Student: Leslie Sexton Achievement: Application Total: Marks Section 1



Download 37.26 Kb.
Date25.04.2016
Size37.26 Kb.
#17894
Markville History Department
STEP 4: ESSAY OUTLINE (exemplar)

Student: Leslie Sexton Achievement: Application Total: ___ Marks

Section 1 (Introductory Paragraph)
A. Background Information

August 14th, 1945, marked the end of a long struggle for freedom, democracy, and peace. At the same time, it marked a change in the nature of war, and the dawn of a new era. Truman’s controversial decision to drop the atomic bomb on Japan ended the Second World War and began the nuclear age.
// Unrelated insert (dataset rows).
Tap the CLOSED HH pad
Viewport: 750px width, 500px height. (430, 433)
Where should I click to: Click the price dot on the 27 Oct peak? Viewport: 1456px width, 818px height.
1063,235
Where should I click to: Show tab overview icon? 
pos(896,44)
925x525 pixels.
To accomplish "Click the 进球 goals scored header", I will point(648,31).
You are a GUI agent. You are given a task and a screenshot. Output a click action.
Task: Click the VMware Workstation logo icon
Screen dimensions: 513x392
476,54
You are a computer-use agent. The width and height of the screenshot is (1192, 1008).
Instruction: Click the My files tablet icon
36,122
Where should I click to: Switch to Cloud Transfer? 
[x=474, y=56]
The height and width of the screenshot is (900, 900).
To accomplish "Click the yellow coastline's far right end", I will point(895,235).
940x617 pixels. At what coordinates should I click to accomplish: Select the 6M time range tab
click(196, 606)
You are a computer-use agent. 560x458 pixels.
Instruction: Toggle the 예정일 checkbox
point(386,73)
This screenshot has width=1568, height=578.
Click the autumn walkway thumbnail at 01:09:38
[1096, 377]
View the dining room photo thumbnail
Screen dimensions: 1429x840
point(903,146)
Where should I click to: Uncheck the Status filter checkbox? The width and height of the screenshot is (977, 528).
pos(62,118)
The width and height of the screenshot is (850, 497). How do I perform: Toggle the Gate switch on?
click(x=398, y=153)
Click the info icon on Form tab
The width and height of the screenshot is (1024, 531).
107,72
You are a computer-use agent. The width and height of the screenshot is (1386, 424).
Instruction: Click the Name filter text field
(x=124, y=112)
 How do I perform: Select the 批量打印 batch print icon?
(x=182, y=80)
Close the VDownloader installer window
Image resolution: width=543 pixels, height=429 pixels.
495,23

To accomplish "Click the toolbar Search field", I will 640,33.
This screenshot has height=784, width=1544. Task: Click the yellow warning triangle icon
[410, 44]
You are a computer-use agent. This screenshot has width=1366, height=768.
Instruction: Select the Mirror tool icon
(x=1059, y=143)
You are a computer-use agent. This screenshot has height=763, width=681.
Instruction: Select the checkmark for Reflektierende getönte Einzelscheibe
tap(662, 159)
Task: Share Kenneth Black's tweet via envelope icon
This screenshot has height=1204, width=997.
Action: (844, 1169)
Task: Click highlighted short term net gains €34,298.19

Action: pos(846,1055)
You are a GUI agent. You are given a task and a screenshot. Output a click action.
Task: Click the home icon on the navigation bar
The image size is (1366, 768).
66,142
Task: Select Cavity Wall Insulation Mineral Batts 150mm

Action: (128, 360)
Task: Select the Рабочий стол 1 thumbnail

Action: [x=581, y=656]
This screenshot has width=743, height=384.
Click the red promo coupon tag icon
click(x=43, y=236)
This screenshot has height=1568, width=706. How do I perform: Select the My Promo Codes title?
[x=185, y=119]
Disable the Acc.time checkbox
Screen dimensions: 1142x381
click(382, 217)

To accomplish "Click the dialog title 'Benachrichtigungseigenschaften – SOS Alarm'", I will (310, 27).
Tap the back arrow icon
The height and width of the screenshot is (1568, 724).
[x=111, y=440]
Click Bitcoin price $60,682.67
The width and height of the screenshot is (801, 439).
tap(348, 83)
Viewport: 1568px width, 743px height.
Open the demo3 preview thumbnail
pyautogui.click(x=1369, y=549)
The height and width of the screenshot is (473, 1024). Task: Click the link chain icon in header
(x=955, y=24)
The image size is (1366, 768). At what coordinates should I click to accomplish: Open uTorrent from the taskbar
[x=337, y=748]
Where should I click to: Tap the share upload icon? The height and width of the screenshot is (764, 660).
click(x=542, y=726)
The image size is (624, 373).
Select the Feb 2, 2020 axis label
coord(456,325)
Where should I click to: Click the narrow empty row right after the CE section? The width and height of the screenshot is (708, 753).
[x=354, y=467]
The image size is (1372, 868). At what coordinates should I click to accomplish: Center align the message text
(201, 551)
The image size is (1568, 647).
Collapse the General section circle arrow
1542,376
Since the end of the war, Truman’s decision has been the subject of much controversy, largely due to the high civilian death toll that resulted from the bombardments.


B. Controversial Question

Was the use of the atomic bomb against Japan justified?


C. Thesis Statement

Truman’s decision to use the atomic bomb against Japan was justified by the historical context of the Second World War, Japan’s refusal to surrender, and the high death toll expected from an invasion of mainland Japan.


D. 3 Sub-Topics / Arguments

1) The use of the atomic bomb was justified in the context of the Second World War.

2) Japan’s refusal to surrender made the use of the atomic bomb necessary in order to end the war.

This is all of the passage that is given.